L’entraide sociale ne devrait pas être confondue avec l’aide sociale.
1). Notre devise républicaine «Liberté, Égalité, Fraternité» motivant les aides sociales et les entraides sociales, ne doit plus être galvaudée, gaspillée, dévalorisée sous le couvert de «l’égalité républicaine». La solidarité sans réciprocité quand on le peut, réelle ou différée, neutralise la croissance et l’Équité. Trop de gaspilleurs, pilleurs, fraudeurs, menteurs, profiteurs, tricheurs, magouilleurs, arnaqueurs, imposteurs, trompeurs, escrocs, parasites, flemmards, etc. … réclament des subventions, de la distribution, des prestations, de la redistribution etc. … mais ne participent pas et ne contribuent pas en temps réel ou différé, à la constitution ou reconstitution des fonds de richesses qui permettent une répartition équitable.

2). Puiser dans la marmite collective, sans réciprocité quand on le peut, réelle ou différée, est de la tricherie à l’aide sociale et à l’entraide sociale. La gratuité s’applique aux plus démunis, aux personnes vulnérables, désavantagées, défavorisées, déshéritées, maltraitées, etc. … Il faudrait distinguer les aides sociales des entraides sociales entre ceux qui ne peuvent pas ou ne peuvent plus et ne pourront plus se débrouiller seuls ainsi que ceux qui ont besoin d’un coup de pouce voire d’un coup de main pour s’en sortir, de ceux qui ont perdu la volonté et l’habitude de travailler. Cette distinction est faite dans d’autres pays, pas dans le nôtre ! Pourquoi ?

3). La notion d’égalité n’implique pas ou ne devrait pas impliquer la gratuité systématique ! Notre devise républicaine «Liberté, Égalité, Fraternité», nous confronte et nous affronte aux complexités annexes et connexes des deux triades «Solidarité, Équité, Réciprocité» et «Devoir, Obligation, Droit». La solidarité, l’équité et la réciprocité sont les curseurs pour ajuster l’égalité des chances et l’inégalité des capacités, aptitudes et mérites. La notion d’égalité n’implique pas ou ne devrait pas impliquer la gratuité systématique ! Attendre sans réciprocité ou sans contrepartie, que notre marmite se remplisse d’elle-même et de façon égalitaire à la marmite d’à côté, est spoliant pour ceux qui en ont vraiment besoin. Avant de distribuer ou redistribuer, il faut constituer et reconstituer sans cesse, les fonds de richesses qui permettent une distribution, redistribution et répartition équitable.

4). Peut-on continuer à ignorer une loi fondamentale de l’économie, selon laquelle tout ce qui est gratuit est gaspillé ? Chacun participe et contribue selon ses capacités, aptitudes, croyances et savoirs, (savoirs de base proprement dit (lire, écrire, parler, compter, calculer, etc. …), expériences, compétences, savoir-faire, savoir-être, savoir-vivre, etc. …, ressources réelles ou différées (financières, matérielles, temporelles, physiques, manuelles, intellectuelles, naturelles, culturelles, cultuelles, etc. …) et reçoit selon ses besoins et mérites. Puiser dans la marmite collective, sans réciprocité réelle ou différée quand on le peut, est de la tricherie à l’aide sociale et à l’entraide sociale.
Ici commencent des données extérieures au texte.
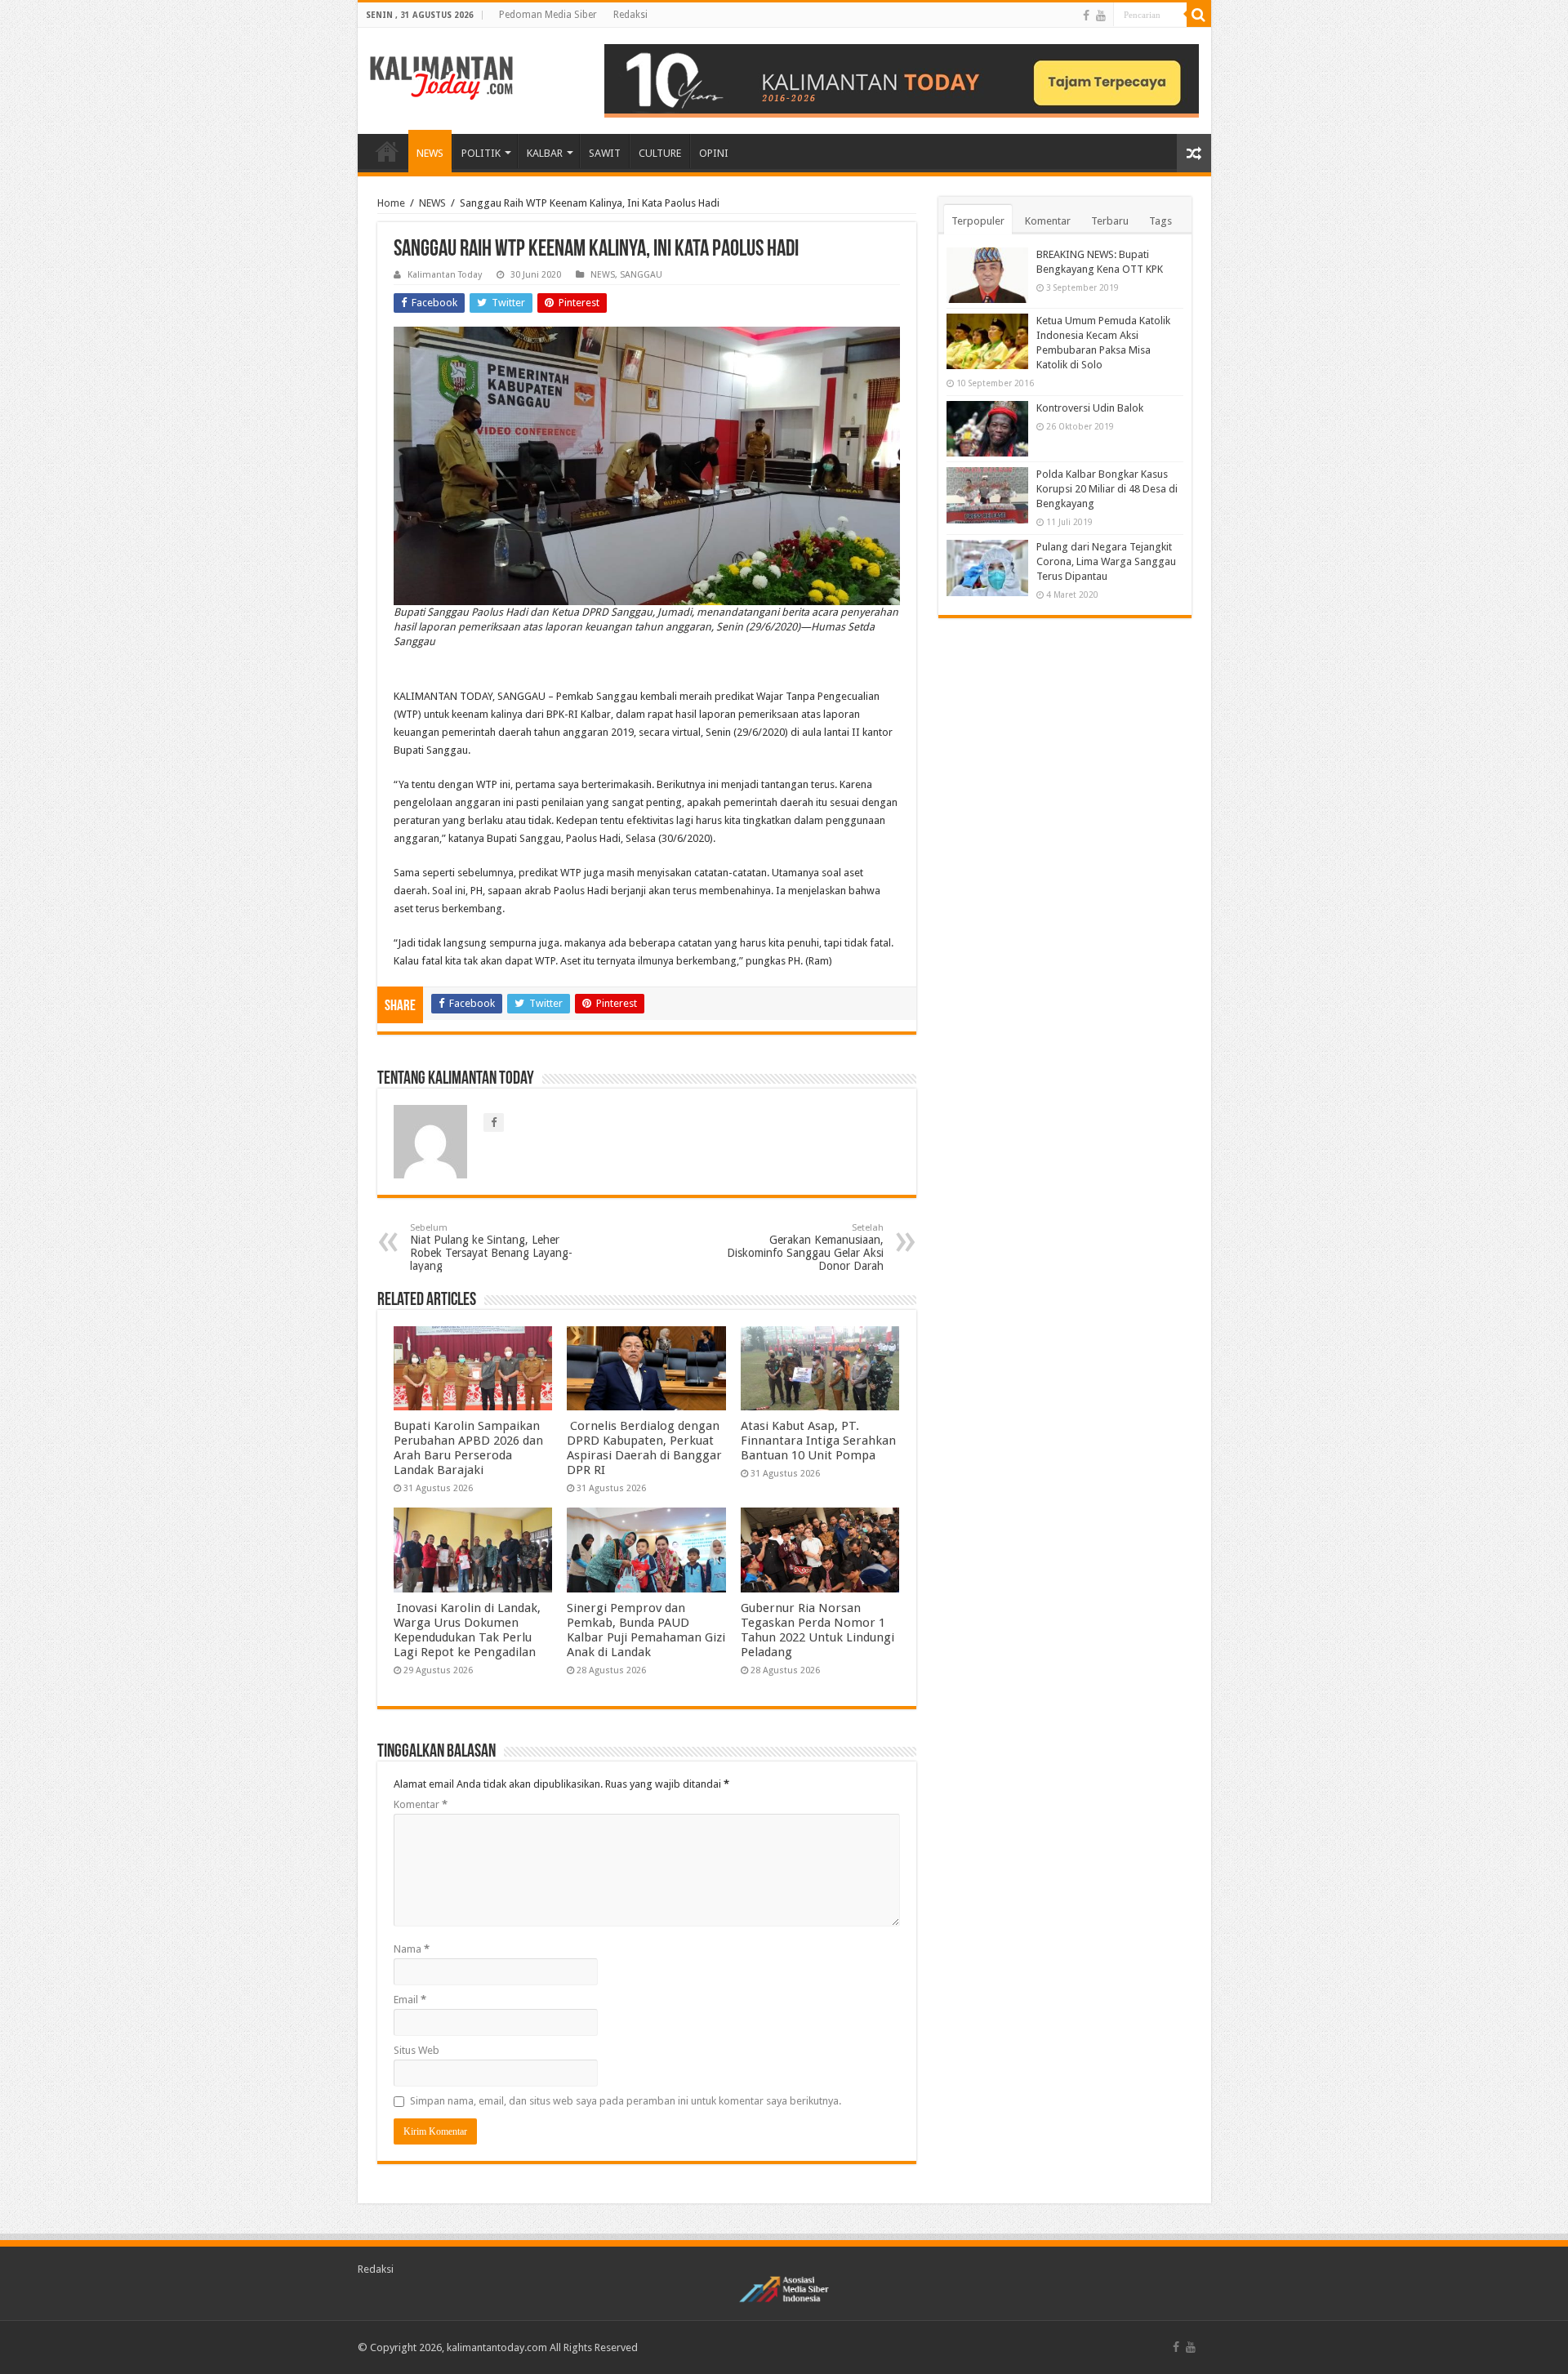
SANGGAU (641, 274)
5). L’entraide sociale ne doit pas être confondue avec la gratuité de l’aide sociale ; elle doit être évaluée, répartie, équitable, justifiée et réciproque. Les besoins de tous et de chacun s’actualisent et s’ajustent sans cesse à nos devoirs, obligations et droits. On devrait vouloir, savoir et pouvoir distinguer dans les aides sociales et les entraides sociales, celles avec ou sans réciprocité ou contrepartie. L’aide sociale est la condition de survie des plus démunis. La solidarité devrait se concevoir à partir des triades : «Solidarité, Équité, Réciprocité» et «Devoir, Obligation, Droit», s’ajoutant à notre devise républicaine Liberté, Égalité, Fraternité. Il est possible d’imaginer des formes de services publics de solidarité où l’on aide les personnes à se prendre en charge et où l’on reconnaît que des acteurs privés peuvent assurer une mission de service public.
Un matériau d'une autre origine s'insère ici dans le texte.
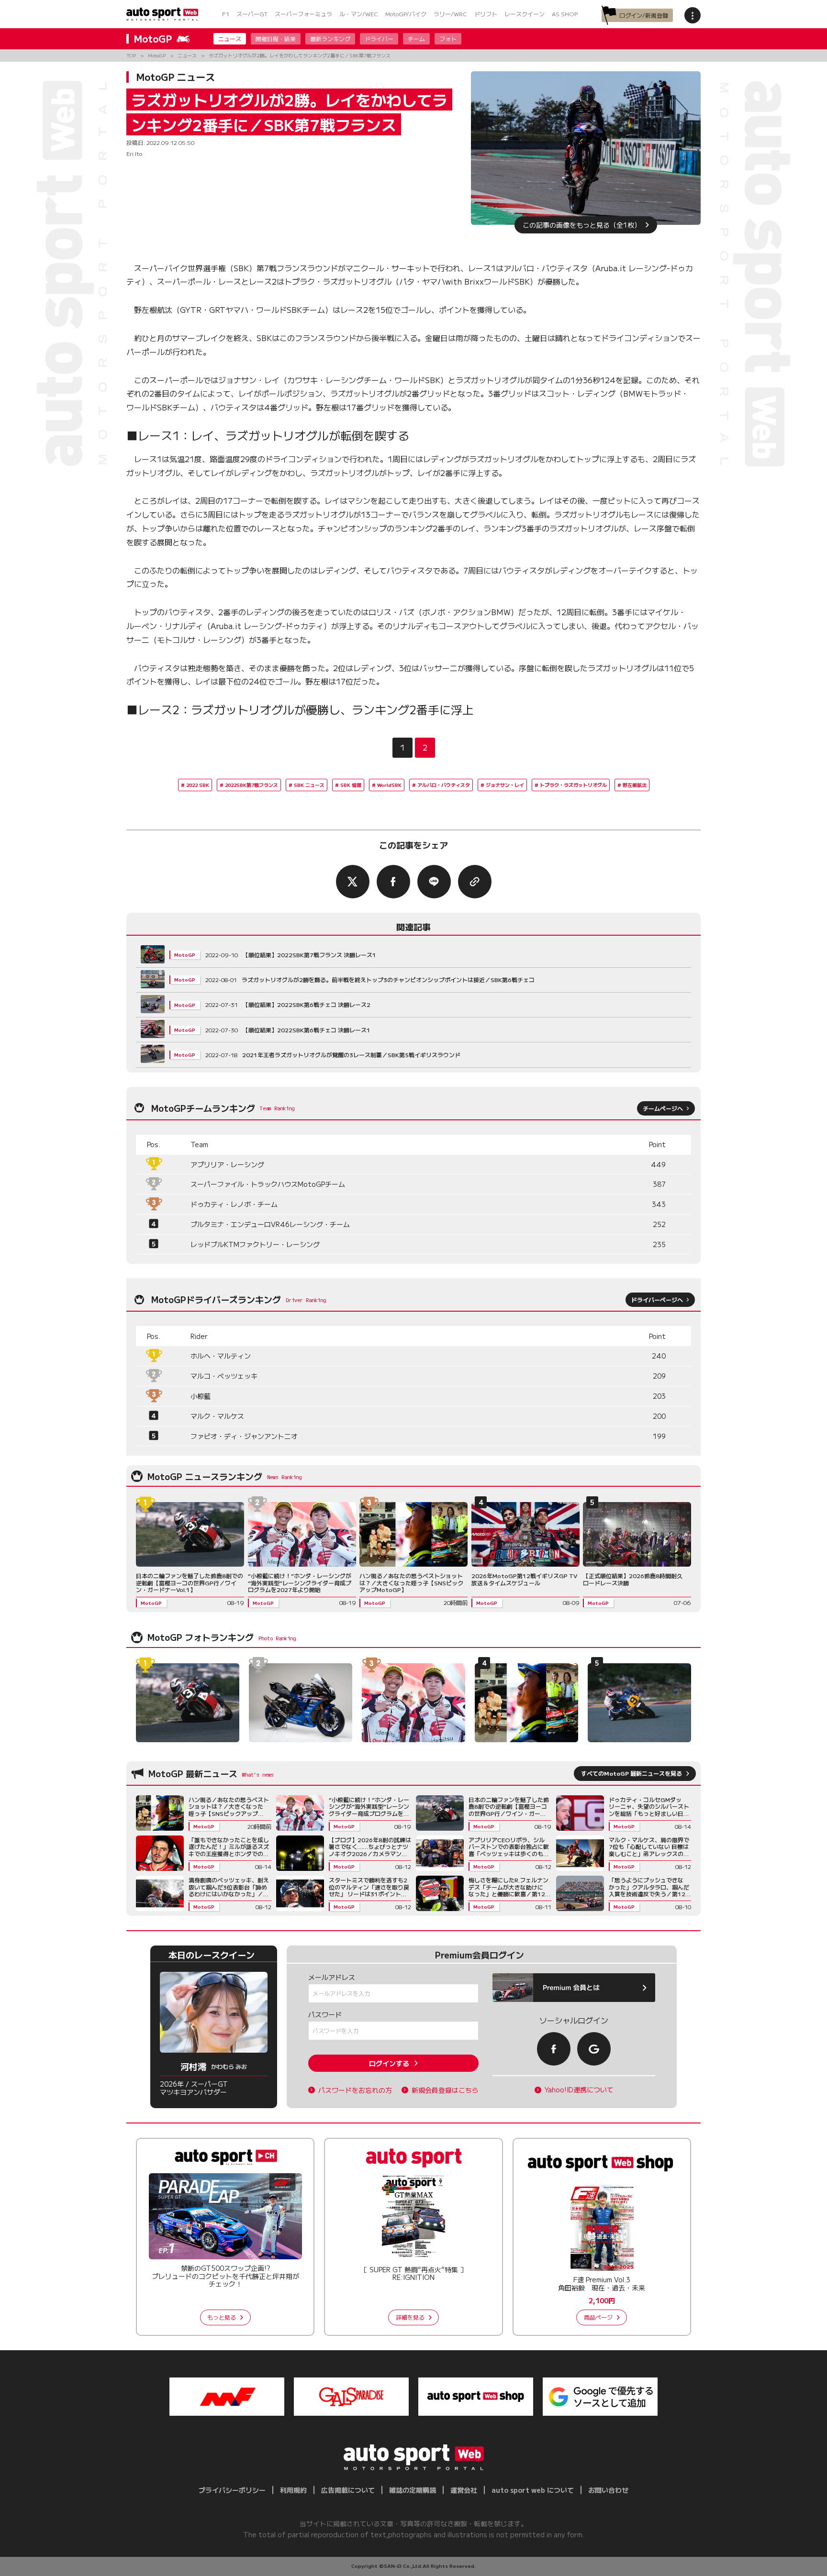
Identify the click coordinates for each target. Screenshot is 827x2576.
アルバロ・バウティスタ (443, 784)
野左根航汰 (635, 784)
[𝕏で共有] (352, 881)
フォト (448, 38)
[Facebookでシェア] (393, 881)
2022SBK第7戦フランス (251, 784)
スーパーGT (252, 14)
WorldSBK (389, 784)
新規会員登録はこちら (445, 2090)
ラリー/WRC (450, 14)
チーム (416, 38)
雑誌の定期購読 (412, 2490)
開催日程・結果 (276, 38)
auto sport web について (533, 2490)
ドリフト (485, 14)
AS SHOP (565, 14)
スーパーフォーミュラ (303, 14)
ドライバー (379, 38)
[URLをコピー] (475, 881)
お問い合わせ (608, 2490)
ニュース (229, 38)
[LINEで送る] (434, 881)
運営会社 (463, 2490)
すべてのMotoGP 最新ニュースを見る (631, 1773)
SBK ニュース (309, 784)
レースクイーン (524, 14)
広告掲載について (348, 2490)
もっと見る (221, 2317)
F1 (225, 14)
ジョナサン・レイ (505, 784)
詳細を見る (410, 2317)
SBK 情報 (350, 784)
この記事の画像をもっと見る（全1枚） (582, 225)
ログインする (389, 2063)
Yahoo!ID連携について (579, 2090)
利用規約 (293, 2490)
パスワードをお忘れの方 (355, 2090)
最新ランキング (330, 38)
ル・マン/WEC (358, 14)
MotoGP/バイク (405, 14)
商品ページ (598, 2317)
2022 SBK (197, 784)
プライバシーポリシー (232, 2490)
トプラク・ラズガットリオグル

6). Dans le contexte actuel, cette séparation entre entraide sociale et aide sociale est très mal cernée et insuffisamment traitée. Pour exemple, la Sécurité Sociale est incapable de dire aujourd’hui combien coûte la solidarité. Il faut s’interroger sur le contenu même de cette solidarité. L’État doit intervenir quand les personnes sont défaillantes, quand cela dépasse leurs capacités financières du moment (pouvant laisser envisager des réciprocités ou contreparties, réelles ou différées). La solidarité ne consiste pas à nous protéger tous contre la mort. Avant que la solidarité publique ne s’exerce, il faut que les personnes aient épuisé leurs capacités contributives de protection privée (responsabilité civile personnelle). La Sécurité sociale ne fait pas de gestion du risque. C’est un payeur aveugle.
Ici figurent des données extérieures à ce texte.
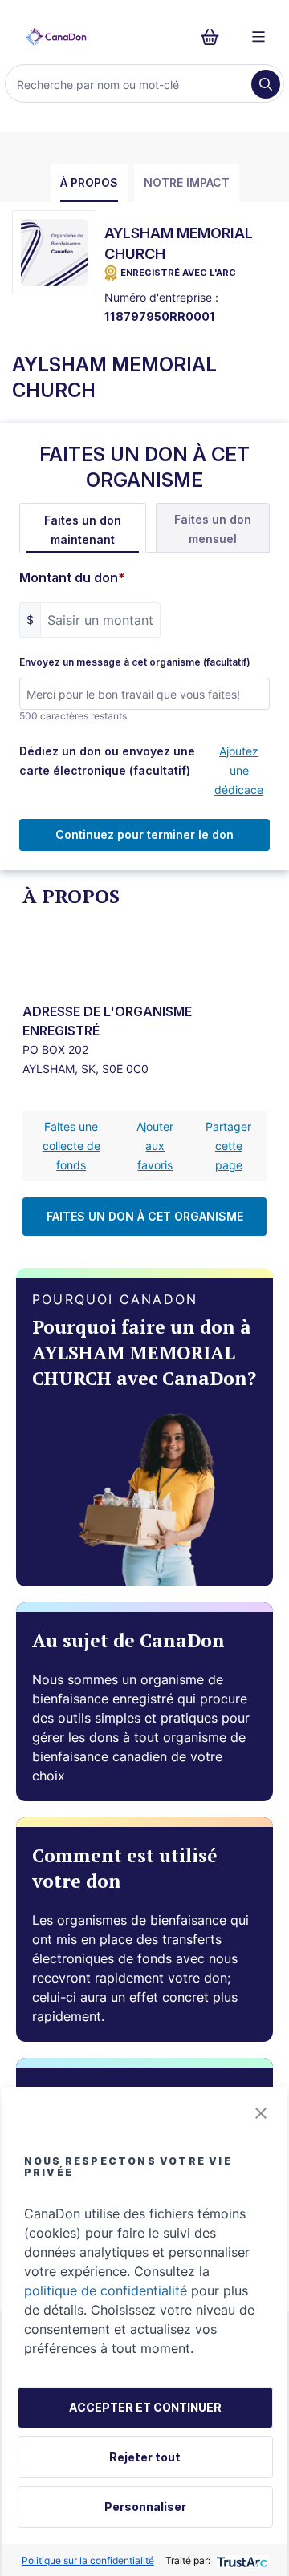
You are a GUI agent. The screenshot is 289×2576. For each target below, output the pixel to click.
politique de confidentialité (105, 2290)
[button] (261, 2113)
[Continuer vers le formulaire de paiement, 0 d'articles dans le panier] (214, 37)
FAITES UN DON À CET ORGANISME (145, 1216)
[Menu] (258, 37)
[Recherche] (265, 84)
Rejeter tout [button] (145, 2457)
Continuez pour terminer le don (144, 834)
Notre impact (187, 182)
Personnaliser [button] (145, 2506)
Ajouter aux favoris (154, 1146)
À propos (89, 182)
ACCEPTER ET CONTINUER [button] (145, 2407)
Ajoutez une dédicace (238, 770)
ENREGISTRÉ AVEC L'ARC (178, 272)
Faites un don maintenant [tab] (82, 529)
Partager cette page (228, 1146)
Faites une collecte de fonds (71, 1146)
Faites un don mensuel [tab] (212, 528)
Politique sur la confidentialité (88, 2560)
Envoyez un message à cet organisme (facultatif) (134, 662)
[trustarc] (240, 2560)
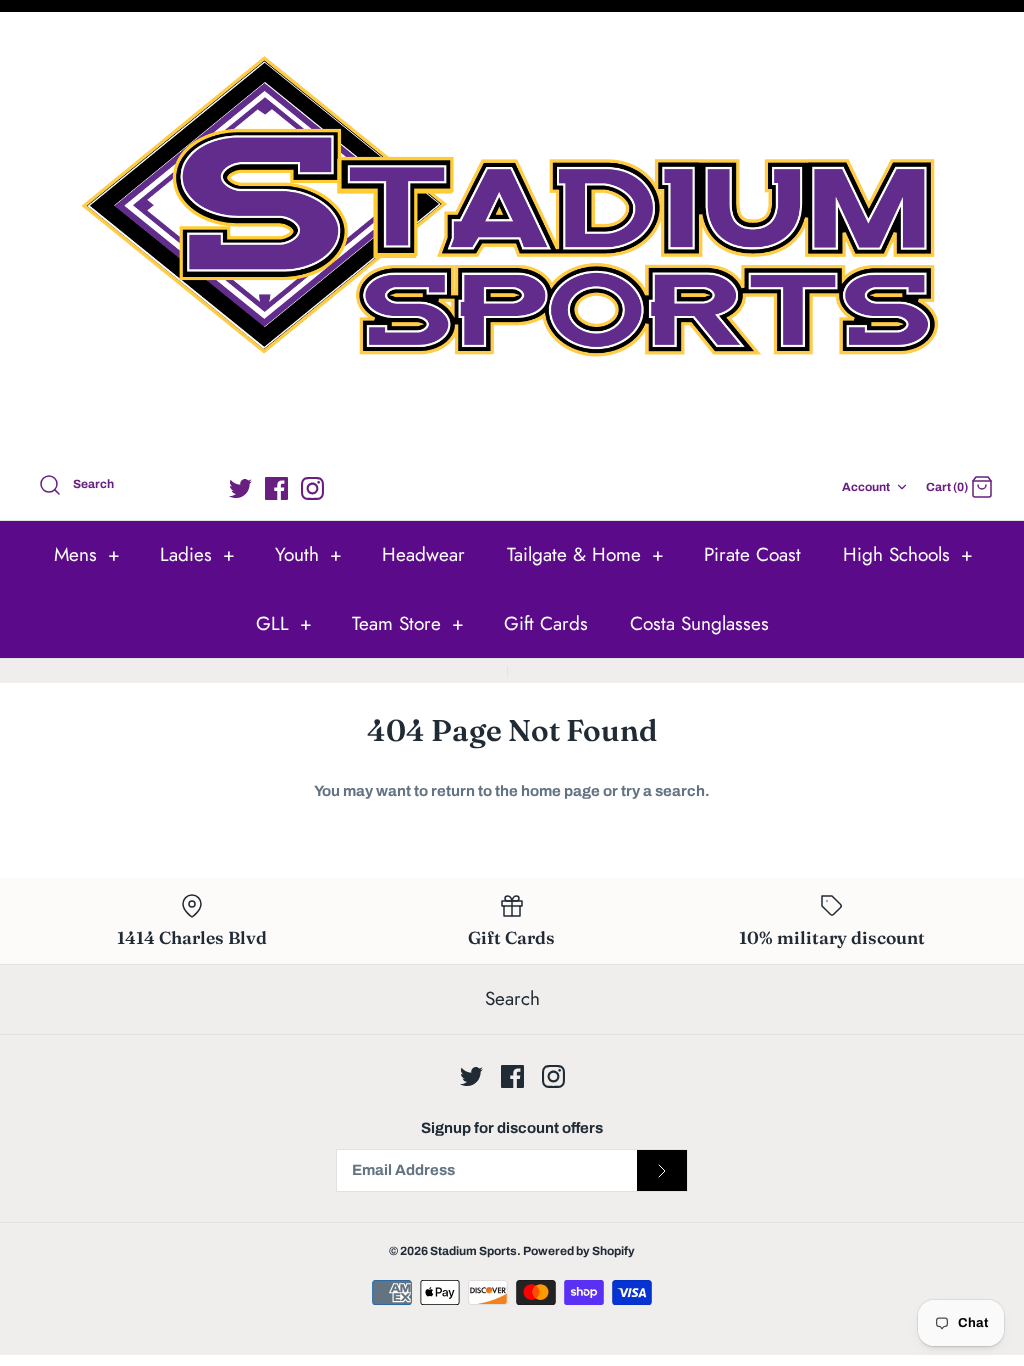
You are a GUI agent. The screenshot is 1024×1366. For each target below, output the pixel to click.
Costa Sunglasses (699, 623)
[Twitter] (240, 488)
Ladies (197, 554)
7). Des millions de chômeurs privés réclament du travail et des centaines de milliers de personnes actives dans la fonction publique, réclament du personnel ! Pour exemple : Les médecins hospitaliers prescrivent des traitements longs, douloureux et coûteux pour hydrater et ou alimenter les personnes qui ne peuvent pas se débrouiller seules, au prétexte que les agents hospitaliers en nombre insuffisant et ayant trop de travail, n’ont pas le temps de le faire ! Bon nombre d’activités quotidiennes de nursing pourraient être effectuées par des personnes privées, redevables de réciprocité ou contrepartie dans le cadre d’un dispositif de type je (SERS) : Solidarité, Équité et Réciprocité Sociale, reçue des fonds publics en période de difficulté personnelle.

8). Plus la personne vieillissante «dure» et plus cela coûte cher et se retranche du patrimoine. Le dispositif d’obligation alimentaire et de récupération sur héritage des sommes avancées, mises en œuvre judiciairement à partir des potentialités financières de la personne et de sa famille réelles ou différées est, non seulement profondément inégal, injuste et inéquitable, mais peut nuire gravement au pronostic de durée de vie de la personne … ! Plus la personne vieillissante «dure» et plus cela coûte cher et se retranche du patrimoine … ! Eût égard aux pertes de patrimoine des ayants droits … ! Les actifs ont un devoir de solidarité nationale au profit des personnes vieillissantes, malades, accidentées, ne pouvant plus se débrouiller seules, mais ayant en leur temps participé à la solidarité et à l’enrichissement national et, de ce fait, obtenu un droit de solidarité devant être financé par les actifs.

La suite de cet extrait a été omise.